The Society for Professional Journalists Code of Ethics outlines some fairly clear lines reporters should not cross. Under the section titled ‘Act Independently’, SPJ advises that journalists should:
—Avoid conflicts of interest, real or perceived.
— Remain free of associations and activities that may compromise integrity or damage credibility.
— Refuse gifts, favors, fees, free travel and special treatment, and shun secondary employment, political involvement, public office and service in community organizations if they compromise journalistic integrity.
— Disclose unavoidable conflicts.
Socolow also added that he thinks the most important thing in regards to these fellowships is transparency. “As long as journalists disclose the source of their training, or any subsidy
involved in their reporting, then they are being honest with their audience,” Socolow said.
Larry Tye, who runs the fellowship program, doesn’t deny that he has some bias about certain aspects of health care. “I am up front on my biases, including believing that it is a good thing to give all Americans basic health care,” Tye said in an email to TheMaineWire. Tye also notes that the fellowship program has featured opponents of Obamacare as well as supporters.
Representative Jon McKane, who sits on the legislative committee on Insurance and Financial Services, the committee that works most of the health care insurance legislation, questions whether it was the best idea for these reporters to accept the scholarships from MeHAF.

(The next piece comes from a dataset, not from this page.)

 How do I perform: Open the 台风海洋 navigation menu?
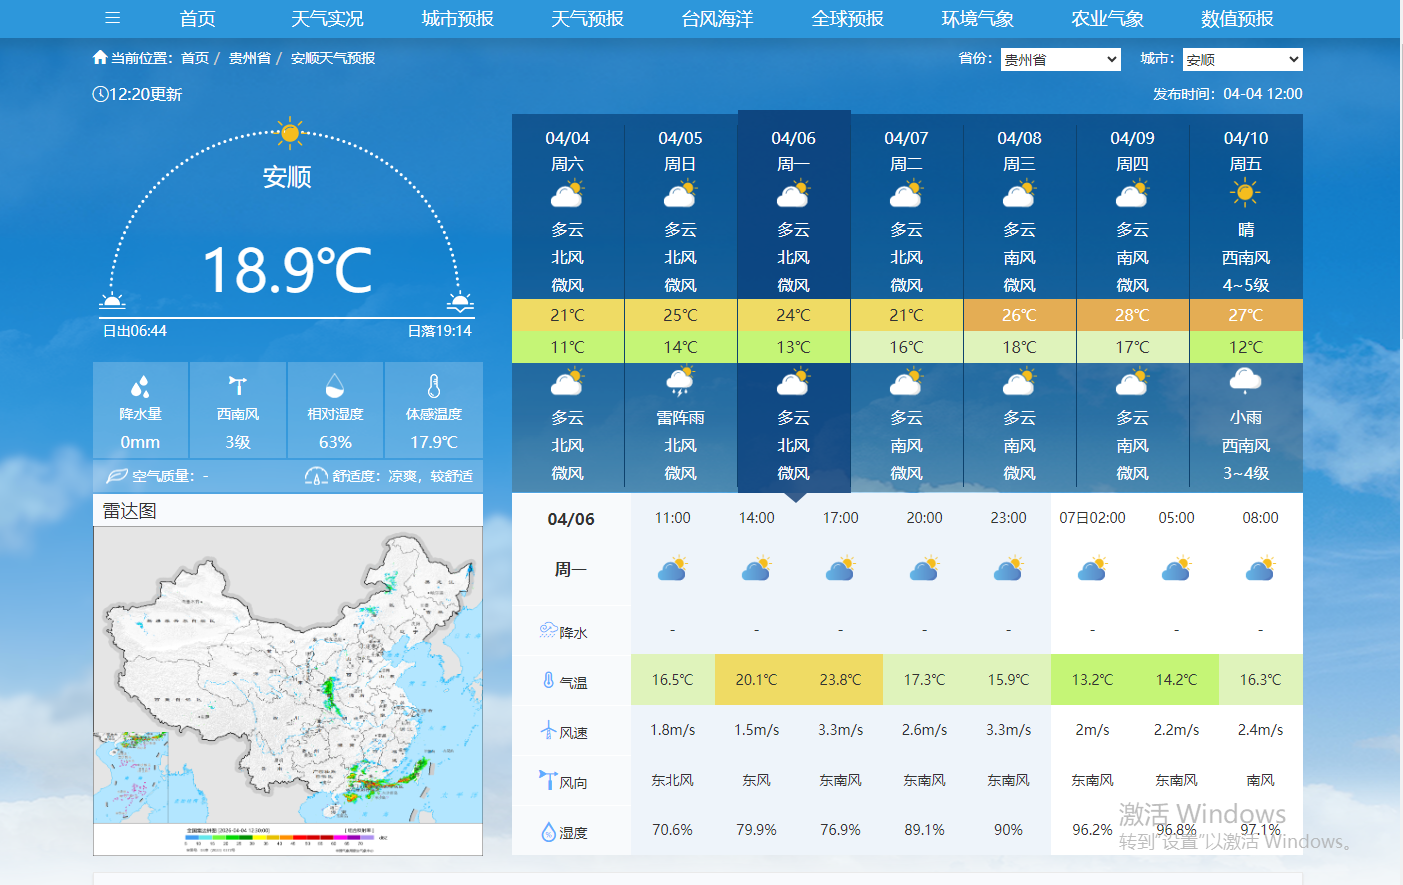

“If a reporter does decide to take this fellowship offer from MeHAF, a group that has been openly pro-Obamacare, they need to be sure it doesn’t affect their coverage of health care issues in any way.”

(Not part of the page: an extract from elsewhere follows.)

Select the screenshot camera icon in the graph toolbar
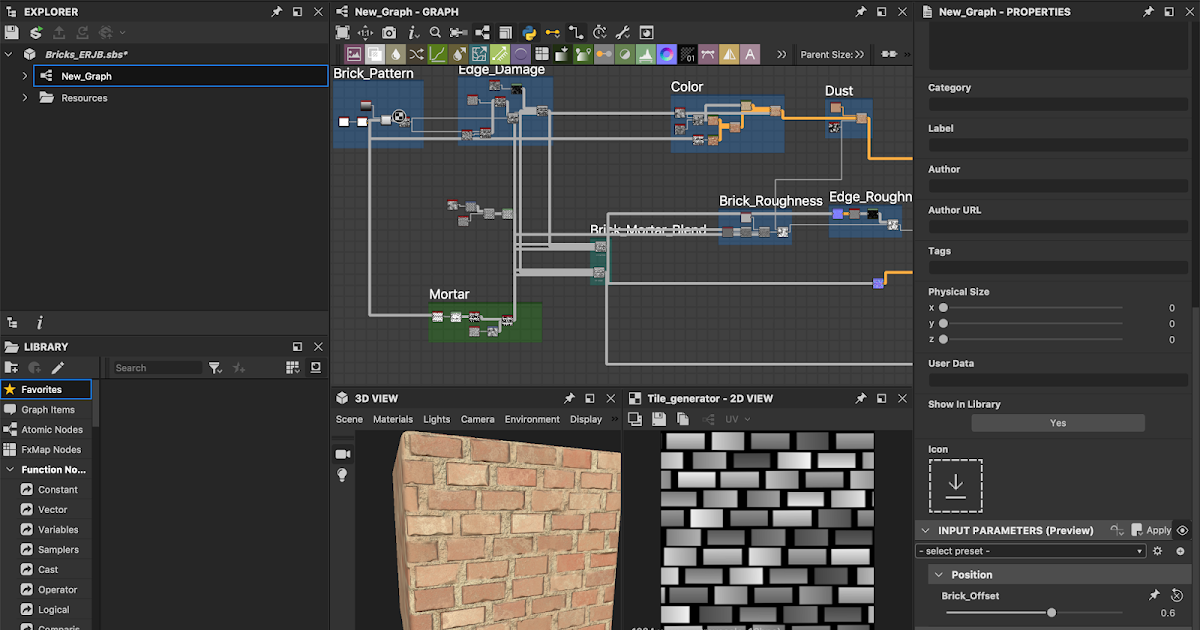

“Obviously we have some huge health care issues going on right now in the state and the country, with the passage of state health reform last year and the monumental discussion of the constitutionality of Obamacare right now, it’s more important than ever that health care coverage isn’t biased.
“Hopefully these journalist fellowships that MeHAF has paid for don’t influence reporters one way or the other.”